Ora, o erro na apreciação das provas e na fixação dos factos materiais da causa não pode ser objecto de revista, salvo havendo ofensa de uma disposição expressa da lei que exija certa espécie de prova para a existência do facto ou que fixe a força de determinado meio de prova (artº. 150º, nº. 4 do CPTA).
2.2. No caso em análise, verificam-se, inteiramente, as aludidas razões, que têm motivado, em geral, a recusa da admissão do recurso de revista excepcional no âmbito de procedimentos cautelares.

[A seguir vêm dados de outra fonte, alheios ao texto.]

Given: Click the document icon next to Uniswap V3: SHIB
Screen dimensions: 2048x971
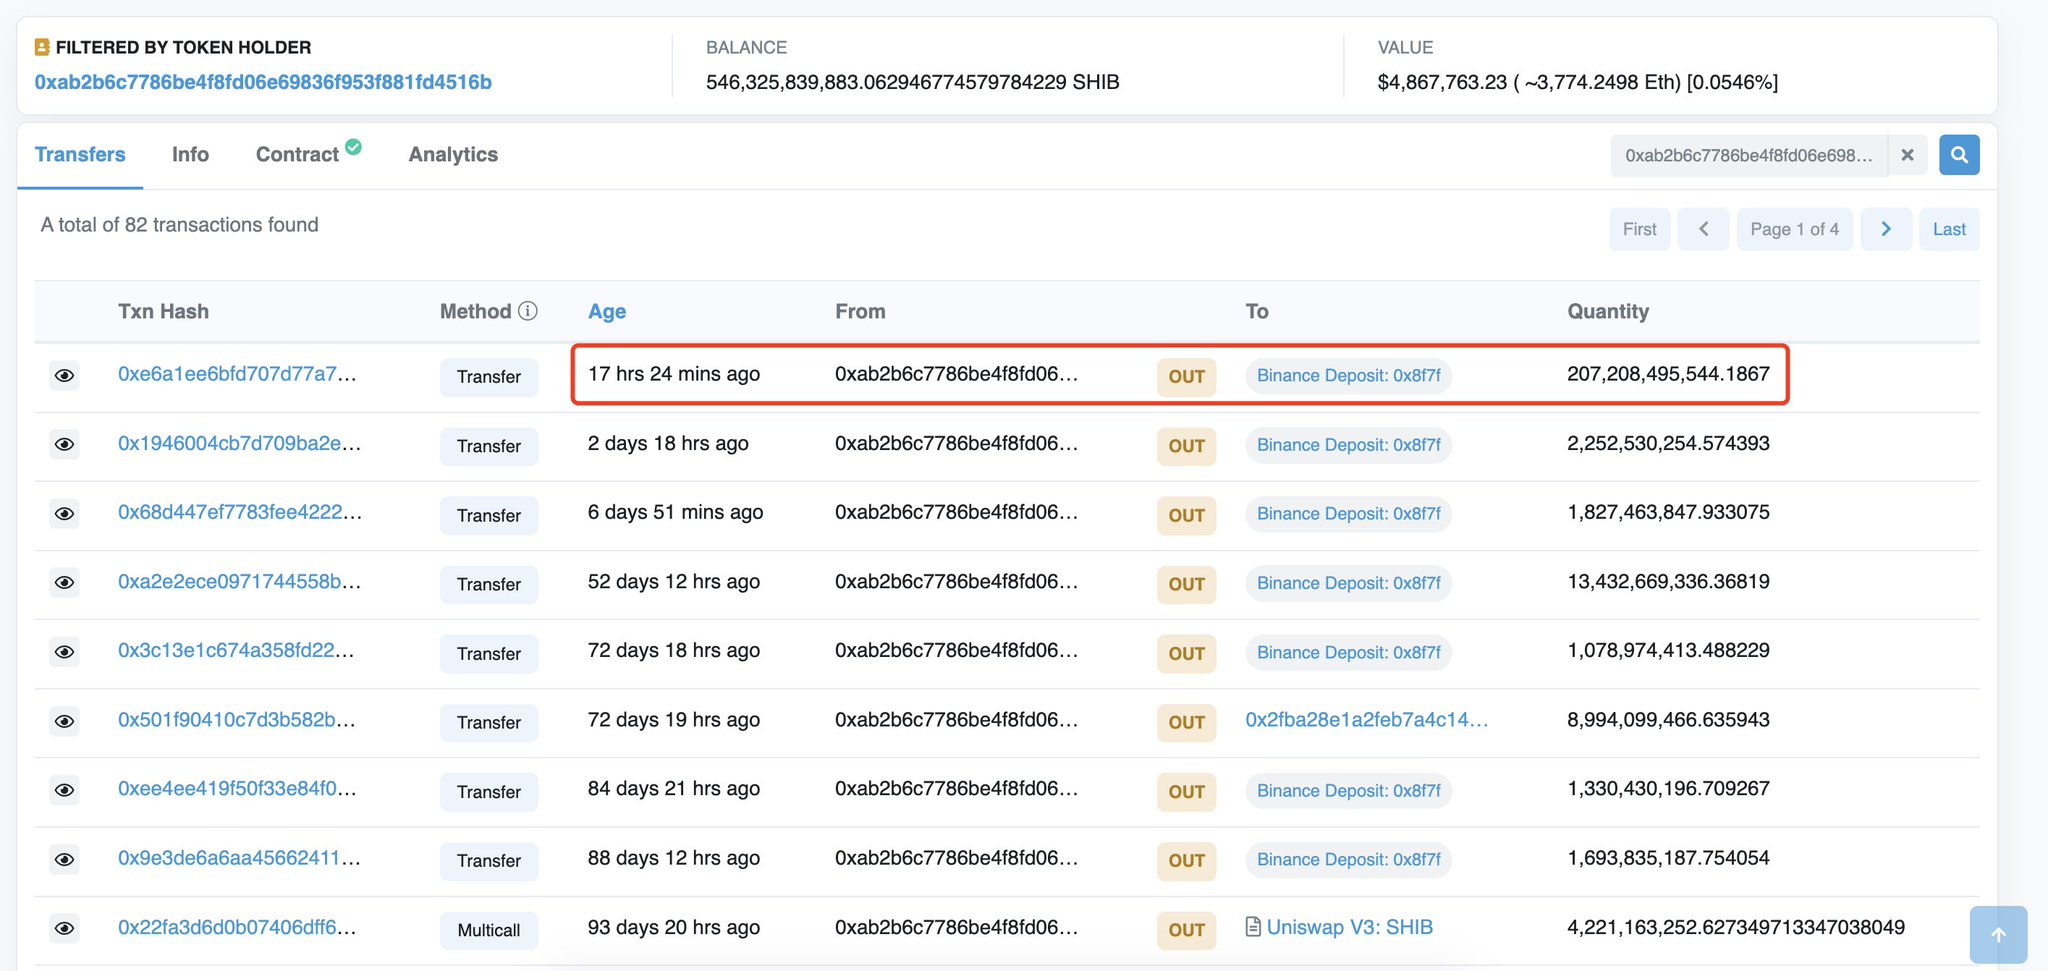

Efectivamente, a decisão de indeferimento da providência requerida pelo aqui recorrente, baseou-se no juízo de não verificação dos requisitos de que o artº. 120º, nºs 1 e 2 do C.P.T.A. faz depender o atendimento deste tipo de pedidos.
E, como é próprio em matéria de providências cautelares, a decisão do acórdão de que se pretende recorrer assentou, de modo determinante, em juízos de facto, cuja correcção o Tribunal não pode, em sede de revista apreciar, mesmo que, eventualmente (e não se está a opinar ser essa a situação dos autos), existisse erro na apreciação das provas e na fixação dos factos materiais da causa, salva a excepção prevista na última parte do n.º 4 do art.º 150.º, que se não mostra ser o caso (v. nesta linha, entre outros o acórdão deste STA de 27.2.08, p. 107/08 e os acºs. de 11.1.07, p. 1217/06, de 22.3.07, p. 222/07, de 19.4.07, p. 310/07, de 24.4.07, p. 10/07, de 13.9.07, p. 677/07, de 19.9.07, p. 718/07 e de 26.9.07, p. 705/07, também citados no rec. 107/08, de 11.9.08, p. 649/08, de 11.9.08, p. 747/08; de 29.01.09, p. 40/09, 1218/09, de 6.1.10, 1233/09, de 14.1.10 e 6/10, de 20.1.10, ac. 19.11.08, p. 743/08).
3. Nestes termos e pelas razões expostas, acordam em não admitir a revista.
Custas pelas Recorrentes.
Lisboa, 9 de Setembro de 2010. – Maria Angelina Domingues (relatora) – Rosendo Dias José – Santos Botelho.